**What is required:**
Everything in the entries below should be restated exactly, except for the pictures.

*** Data

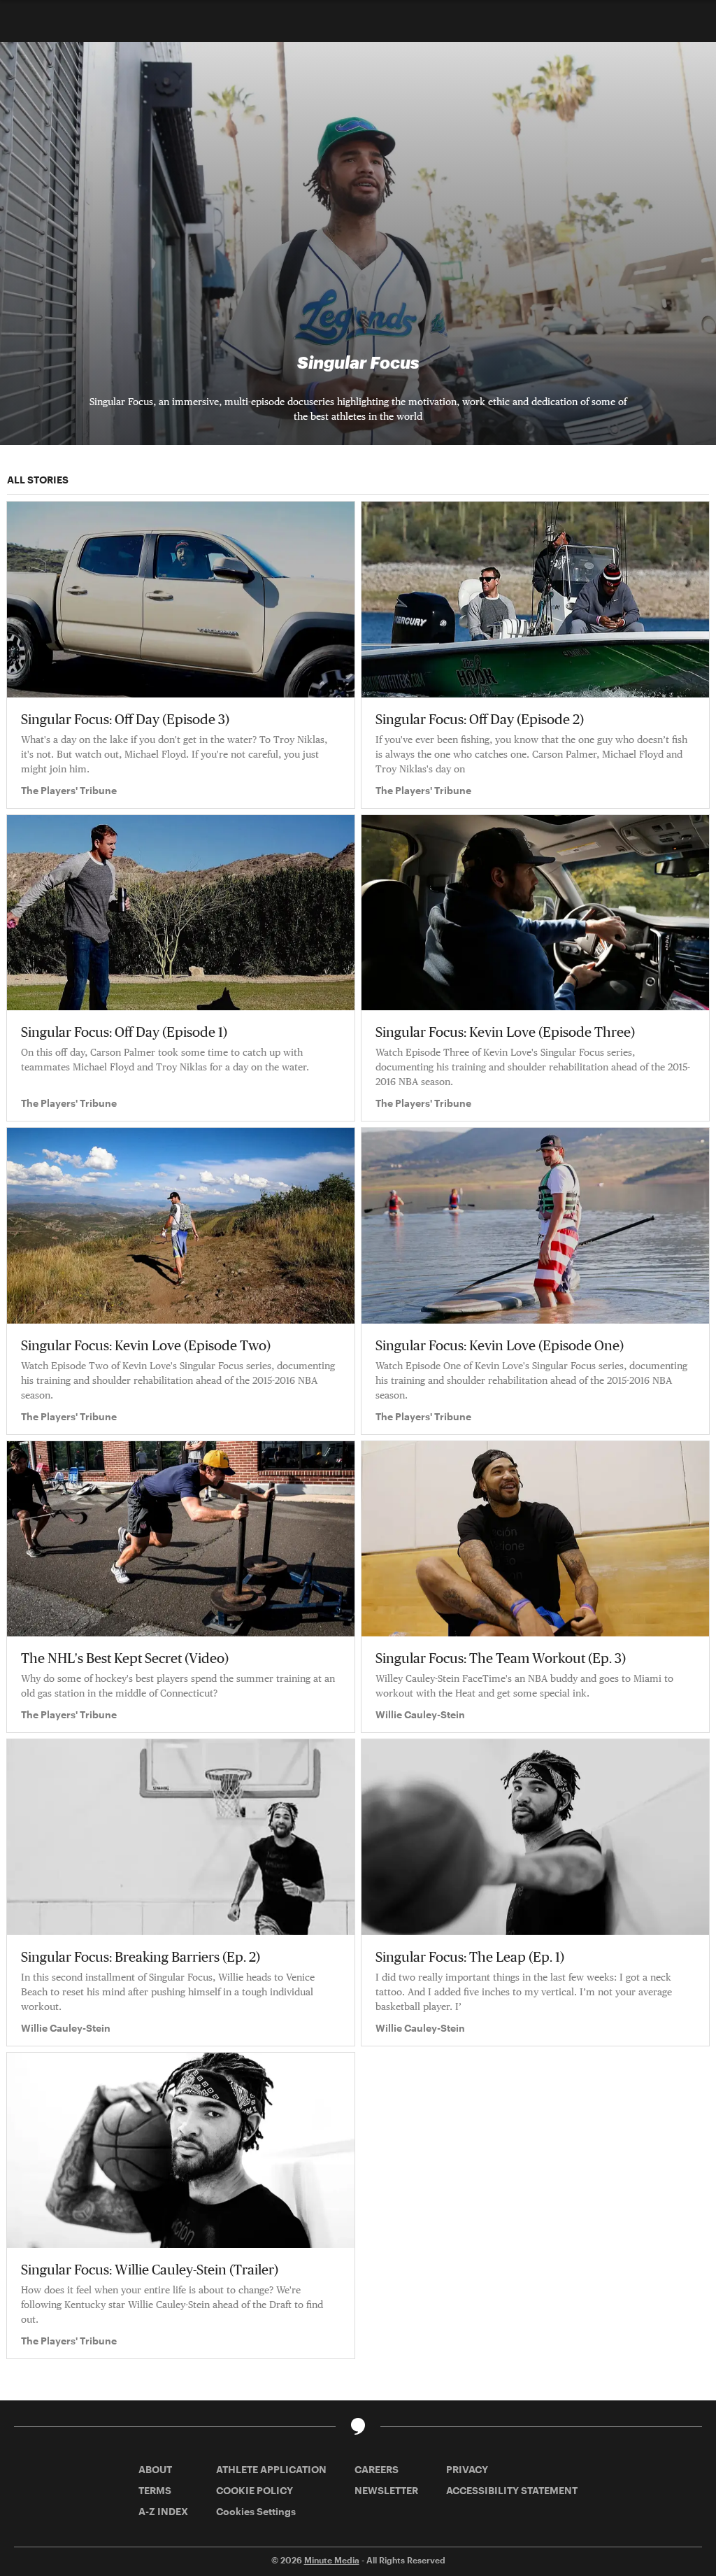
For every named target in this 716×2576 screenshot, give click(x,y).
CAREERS (377, 2469)
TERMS (154, 2490)
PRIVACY (467, 2469)
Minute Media (331, 2560)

******

**Exercise response:**
For every named target in this 716×2576 screenshot, give click(x,y).
CAREERS (377, 2469)
TERMS (154, 2490)
PRIVACY (467, 2469)
Minute Media (331, 2560)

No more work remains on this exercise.